The October 2023 crisis, when cartel violence shut down Culiacán's airport and forced Sinaloa's governor to plead for federal intervention, sent a shock through the tourism industry that took 18 months to absorb. The US State Department's Level 4 "Do Not Travel" advisory for Sinaloa lasted from October 2023 through March 2024, covering the entire peak marlin season. International charter bookings in Mazatlán dropped an estimated 60 percent during that window, according to local charter operators. Several major US-based fishing clubs canceled their annual Sinaloa trips in 2024, rerouting to Cabo or the East Cape instead.

The Selective Tournament, being locally grounded and not dependent on international travel, was largely insulated. But the downstream effects were real. Local boat captains who normally run 15 to 20 international charters per season ran four or five. Tackle shops reported 40 percent revenue drops. Two marinas offered reduced slip fees just to keep boats from being relocated to Puerto Vallarta or La Paz.

The recovery has been uneven. The 2025 season saw international bookings climb back to roughly 70 percent of pre-2023 levels. The 8th edition of the Selective drew 250 participants, up from the previous year, a sign that local confidence is returning faster than international confidence. The State Department advisory was downgraded to Level 3 in mid-2024, but the stigma lingers.

Tournament organizers have adapted. Several events now include force majeure clauses in their registration materials that allow full refunds if security conditions deteriorate.
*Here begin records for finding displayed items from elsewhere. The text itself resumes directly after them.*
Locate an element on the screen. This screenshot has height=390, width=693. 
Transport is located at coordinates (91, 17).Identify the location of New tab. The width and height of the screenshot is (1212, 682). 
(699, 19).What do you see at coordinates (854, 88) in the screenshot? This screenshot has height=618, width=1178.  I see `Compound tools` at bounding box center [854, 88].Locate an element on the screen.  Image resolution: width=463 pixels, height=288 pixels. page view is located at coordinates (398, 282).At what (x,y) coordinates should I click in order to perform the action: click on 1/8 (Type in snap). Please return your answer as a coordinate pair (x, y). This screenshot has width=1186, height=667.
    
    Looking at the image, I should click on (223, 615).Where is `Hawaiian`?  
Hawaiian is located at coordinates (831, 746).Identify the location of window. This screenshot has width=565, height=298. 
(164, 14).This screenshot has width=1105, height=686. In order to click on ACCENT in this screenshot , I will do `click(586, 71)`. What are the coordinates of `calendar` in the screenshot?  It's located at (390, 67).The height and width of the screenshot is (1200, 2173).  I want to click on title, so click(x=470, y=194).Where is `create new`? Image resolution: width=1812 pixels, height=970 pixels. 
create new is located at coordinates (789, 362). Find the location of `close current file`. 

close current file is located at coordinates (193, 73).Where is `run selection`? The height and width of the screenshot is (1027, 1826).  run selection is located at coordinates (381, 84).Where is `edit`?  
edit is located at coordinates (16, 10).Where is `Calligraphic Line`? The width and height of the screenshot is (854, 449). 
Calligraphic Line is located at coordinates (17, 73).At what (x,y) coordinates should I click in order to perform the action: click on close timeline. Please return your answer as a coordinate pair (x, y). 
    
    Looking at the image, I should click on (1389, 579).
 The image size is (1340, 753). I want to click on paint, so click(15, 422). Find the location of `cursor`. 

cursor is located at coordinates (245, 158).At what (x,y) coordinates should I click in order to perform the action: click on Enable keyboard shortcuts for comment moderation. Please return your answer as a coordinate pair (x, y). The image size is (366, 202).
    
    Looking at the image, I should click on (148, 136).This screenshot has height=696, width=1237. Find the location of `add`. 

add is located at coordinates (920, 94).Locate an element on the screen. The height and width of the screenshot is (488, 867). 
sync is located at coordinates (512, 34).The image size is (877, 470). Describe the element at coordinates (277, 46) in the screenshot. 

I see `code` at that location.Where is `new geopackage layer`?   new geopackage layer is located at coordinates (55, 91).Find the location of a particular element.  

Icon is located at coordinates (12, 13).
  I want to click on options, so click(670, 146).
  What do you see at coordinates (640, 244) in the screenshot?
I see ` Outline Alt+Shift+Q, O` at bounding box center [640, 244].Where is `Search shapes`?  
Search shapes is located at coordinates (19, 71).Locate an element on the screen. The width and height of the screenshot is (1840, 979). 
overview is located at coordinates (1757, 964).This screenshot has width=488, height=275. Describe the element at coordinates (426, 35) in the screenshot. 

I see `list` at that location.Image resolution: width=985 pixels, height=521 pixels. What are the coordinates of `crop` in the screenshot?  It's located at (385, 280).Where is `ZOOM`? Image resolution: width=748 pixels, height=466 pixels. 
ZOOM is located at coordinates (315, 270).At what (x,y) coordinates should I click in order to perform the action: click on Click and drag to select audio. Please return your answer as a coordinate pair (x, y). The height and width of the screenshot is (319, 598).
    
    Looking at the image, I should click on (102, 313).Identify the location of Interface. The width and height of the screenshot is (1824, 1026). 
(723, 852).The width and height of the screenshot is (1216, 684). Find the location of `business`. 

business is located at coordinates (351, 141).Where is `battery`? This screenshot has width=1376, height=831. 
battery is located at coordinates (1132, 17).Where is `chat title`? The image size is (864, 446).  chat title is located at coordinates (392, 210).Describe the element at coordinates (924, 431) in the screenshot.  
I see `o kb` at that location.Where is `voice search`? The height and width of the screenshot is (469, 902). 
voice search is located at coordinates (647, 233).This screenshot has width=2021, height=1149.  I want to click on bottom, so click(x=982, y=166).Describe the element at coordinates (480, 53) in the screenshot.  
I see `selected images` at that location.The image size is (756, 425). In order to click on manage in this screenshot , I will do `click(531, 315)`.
The state government has increased police presence along the malecon and in the Zona Dorada during tournament weekends. Club Pescados officials say the conversations with visiting anglers are more practical than before, covering safe routes from the airport, recommended neighborhoods, and after-hours protocols, details that did not come up a decade ago.

Pedro Alexander Castro Gil, the state's director of Sport Fishing, attended on behalf of Sinaloa's Secretary of Fisheries and Aquaculture, Flor Emilia Guerra Mena. The event operates under the Programa de Impulso a la Práctica de la Pesca Deportiva, a state-level program that funds competitive fishing events to drive tourism. The message from the podium was standard government-issue, "strengthening sport fishing as an economic driver", but the subtext is that Sinaloa's government sees the numbers and wants more of them.

The 250 participants this year beat last year's field, and the trend line moves up. That's the headline the tourism board cares about.

What the Numbers Do Not Say

Talk to the fishermen themselves, and the conversation moves beyond economics. Club Indios Fishing, whose members swept first and second place, describes the tournament as a bridge between generations. The older members teach knot-tying and tide-reading to younger anglers who grew up on cell phones. The 890-gram snapper that won first place was caught on hand-tied tackle, a detail the older fishermen point to with pride.

Club Pescados organizers emphasize that the event was never designed to compete with the big money tournaments in Cabo or Cancún. Its purpose, they say, is to create a reason for people to gather around something they love at a time of year when the fishing is slow, the tourists are scarce, and the city would otherwise be quiet. The conversation at the weigh station was not about the purse but about the season ahead, the rumors of marlin schools moving north, and the repairs each boat needed before the next trip.

Mazatlán isn't competing with Cabo on purse size. Nobody expects a municipal club tournament to rival a televised international spectacle with helicopters and weigh-station cameras. The real competition is different: keeping the boats running, the hotels booked, and the tourists coming back, despite a news cycle that tells them Mexico is ungovernable and dangerous.

The 150,000-peso purse buys a moment of recognition for local fishermen. But the $180 million industry that stands behind it, that's the bet that pays out every season, whether the tournament makes the international feed or not.

The 9th edition is already being planned. The city will still be here. The marlin will still run. And Mazatlán's fishermen will be back on the water, one charter at a time. In a port city that has learned to measure good news in small increments, that counts as a win.